Start of Block

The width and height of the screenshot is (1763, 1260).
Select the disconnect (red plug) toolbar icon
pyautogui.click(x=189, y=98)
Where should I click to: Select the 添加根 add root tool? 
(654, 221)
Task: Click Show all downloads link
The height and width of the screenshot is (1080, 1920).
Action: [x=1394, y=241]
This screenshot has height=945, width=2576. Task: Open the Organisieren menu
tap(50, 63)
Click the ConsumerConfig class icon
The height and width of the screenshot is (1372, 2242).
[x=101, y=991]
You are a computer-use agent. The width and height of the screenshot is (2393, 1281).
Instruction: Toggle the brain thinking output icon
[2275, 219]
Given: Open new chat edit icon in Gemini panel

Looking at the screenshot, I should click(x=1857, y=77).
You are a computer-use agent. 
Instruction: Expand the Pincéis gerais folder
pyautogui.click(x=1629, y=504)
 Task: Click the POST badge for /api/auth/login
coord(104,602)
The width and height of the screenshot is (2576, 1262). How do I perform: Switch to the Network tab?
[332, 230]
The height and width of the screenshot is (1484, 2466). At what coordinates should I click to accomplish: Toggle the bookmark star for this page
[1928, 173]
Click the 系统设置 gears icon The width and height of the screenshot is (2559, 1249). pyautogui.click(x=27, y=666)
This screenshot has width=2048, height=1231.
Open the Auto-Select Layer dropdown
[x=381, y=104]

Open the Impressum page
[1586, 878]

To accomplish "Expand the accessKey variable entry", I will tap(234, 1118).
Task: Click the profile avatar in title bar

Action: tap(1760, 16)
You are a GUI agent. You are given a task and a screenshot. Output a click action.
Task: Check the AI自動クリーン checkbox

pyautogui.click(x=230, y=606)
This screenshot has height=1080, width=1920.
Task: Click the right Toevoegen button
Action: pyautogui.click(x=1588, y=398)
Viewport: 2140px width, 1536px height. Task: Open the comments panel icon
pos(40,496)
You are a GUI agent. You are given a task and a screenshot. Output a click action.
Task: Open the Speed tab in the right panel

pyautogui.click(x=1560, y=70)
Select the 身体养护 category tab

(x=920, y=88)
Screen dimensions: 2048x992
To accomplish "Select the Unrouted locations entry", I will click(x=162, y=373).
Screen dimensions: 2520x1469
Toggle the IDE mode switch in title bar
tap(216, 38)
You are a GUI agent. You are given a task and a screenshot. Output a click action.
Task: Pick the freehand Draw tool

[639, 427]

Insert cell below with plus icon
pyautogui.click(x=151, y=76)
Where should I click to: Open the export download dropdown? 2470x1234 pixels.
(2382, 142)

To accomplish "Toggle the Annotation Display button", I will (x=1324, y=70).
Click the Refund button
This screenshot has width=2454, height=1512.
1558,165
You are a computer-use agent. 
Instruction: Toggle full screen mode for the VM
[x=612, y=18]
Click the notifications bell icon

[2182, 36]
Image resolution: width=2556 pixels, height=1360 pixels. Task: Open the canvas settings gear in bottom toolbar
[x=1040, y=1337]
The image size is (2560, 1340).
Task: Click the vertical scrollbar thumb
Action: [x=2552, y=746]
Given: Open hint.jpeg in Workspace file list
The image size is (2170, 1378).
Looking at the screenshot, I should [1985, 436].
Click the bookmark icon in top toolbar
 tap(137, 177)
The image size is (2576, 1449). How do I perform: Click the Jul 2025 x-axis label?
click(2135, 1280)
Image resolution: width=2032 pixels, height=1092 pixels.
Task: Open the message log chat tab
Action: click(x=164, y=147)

End of Block

Repeat the data above. Change nothing.

The width and height of the screenshot is (1763, 1260).
Select the disconnect (red plug) toolbar icon
pyautogui.click(x=189, y=98)
Where should I click to: Select the 添加根 add root tool? 
(654, 221)
Task: Click Show all downloads link
The height and width of the screenshot is (1080, 1920).
Action: [x=1394, y=241]
This screenshot has height=945, width=2576. Task: Open the Organisieren menu
tap(50, 63)
Click the ConsumerConfig class icon
The height and width of the screenshot is (1372, 2242).
[x=101, y=991]
You are a computer-use agent. The width and height of the screenshot is (2393, 1281).
Instruction: Toggle the brain thinking output icon
[2275, 219]
Given: Open new chat edit icon in Gemini panel

Looking at the screenshot, I should click(x=1857, y=77).
You are a computer-use agent. 
Instruction: Expand the Pincéis gerais folder
pyautogui.click(x=1629, y=504)
 Task: Click the POST badge for /api/auth/login
coord(104,602)
The width and height of the screenshot is (2576, 1262). How do I perform: Switch to the Network tab?
[332, 230]
The height and width of the screenshot is (1484, 2466). At what coordinates should I click to accomplish: Toggle the bookmark star for this page
[1928, 173]
Click the 系统设置 gears icon The width and height of the screenshot is (2559, 1249). pyautogui.click(x=27, y=666)
This screenshot has width=2048, height=1231.
Open the Auto-Select Layer dropdown
[x=381, y=104]

Open the Impressum page
[1586, 878]

To accomplish "Expand the accessKey variable entry", I will tap(234, 1118).
Task: Click the profile avatar in title bar

Action: tap(1760, 16)
You are a GUI agent. You are given a task and a screenshot. Output a click action.
Task: Check the AI自動クリーン checkbox

pyautogui.click(x=230, y=606)
This screenshot has height=1080, width=1920.
Task: Click the right Toevoegen button
Action: pyautogui.click(x=1588, y=398)
Viewport: 2140px width, 1536px height. Task: Open the comments panel icon
pos(40,496)
You are a GUI agent. You are given a task and a screenshot. Output a click action.
Task: Open the Speed tab in the right panel

pyautogui.click(x=1560, y=70)
Select the 身体养护 category tab

(x=920, y=88)
Screen dimensions: 2048x992
To accomplish "Select the Unrouted locations entry", I will click(x=162, y=373).
Screen dimensions: 2520x1469
Toggle the IDE mode switch in title bar
tap(216, 38)
You are a GUI agent. You are given a task and a screenshot. Output a click action.
Task: Pick the freehand Draw tool

[639, 427]

Insert cell below with plus icon
pyautogui.click(x=151, y=76)
Where should I click to: Open the export download dropdown? 2470x1234 pixels.
(2382, 142)

To accomplish "Toggle the Annotation Display button", I will (x=1324, y=70).
Click the Refund button
This screenshot has width=2454, height=1512.
1558,165
You are a computer-use agent. 
Instruction: Toggle full screen mode for the VM
[x=612, y=18]
Click the notifications bell icon

[2182, 36]
Image resolution: width=2556 pixels, height=1360 pixels. Task: Open the canvas settings gear in bottom toolbar
[x=1040, y=1337]
The image size is (2560, 1340).
Task: Click the vertical scrollbar thumb
Action: [x=2552, y=746]
Given: Open hint.jpeg in Workspace file list
The image size is (2170, 1378).
Looking at the screenshot, I should [1985, 436].
Click the bookmark icon in top toolbar
 tap(137, 177)
The image size is (2576, 1449). How do I perform: Click the Jul 2025 x-axis label?
click(2135, 1280)
Image resolution: width=2032 pixels, height=1092 pixels.
Task: Open the message log chat tab
Action: click(x=164, y=147)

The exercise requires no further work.